解雇予告手当|計算方法と社会保険料・所得税

解雇予告手当の計算は、労働基準法に則って正確に行う必要があります。解雇予告手当に社会保険料はかかりませんが、所得税と復興特別所得税は課税されます。ただし一定の書類の提出がある場合は、所得税と復興特別所得税を控除しなくてよいケースもあります。

ここでは、解雇予告手当の計算方法、計算例、社会保険と所得税の扱いなどについて紹介します。

解雇予告手当の計算方法は?

解雇予告手当の額は、即時解雇の場合「平均賃金の30日分以上」とされています。(労働基準法第20条)
そのため、解雇予告手当を計算するときは、まず平均賃金を算出する必要があります。
計算の順序は「1 平均賃金の計算」「2 解雇予告手当の計算」です。

1 平均賃金の計算式は?|含める手当と端数処理

平均賃金は、原則として次の計算式で求めます。


 原則:平均賃金=直近3ヶ月分※の総支給額÷その期間の総日数
 最低保障:平均賃金=直近3ヶ月分の総支給額÷その期間の労働日数×60%

 ※賃金の全部または一部が時給制や日給制等になっているときは、
 「最低保障」の計算をした上で、金額の高い方を平均賃金とします。
•••••
設問の条件 -
文書によると、即時解雇の場合の解雇予告手当の額はどのように定められていますか。

収集資料 -
•••••
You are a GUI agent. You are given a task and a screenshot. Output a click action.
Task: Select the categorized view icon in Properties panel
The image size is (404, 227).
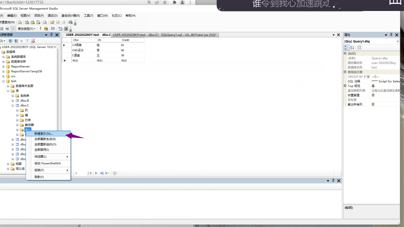(x=346, y=48)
•••••
解答 -
平均賃金の30日分以上と定められています。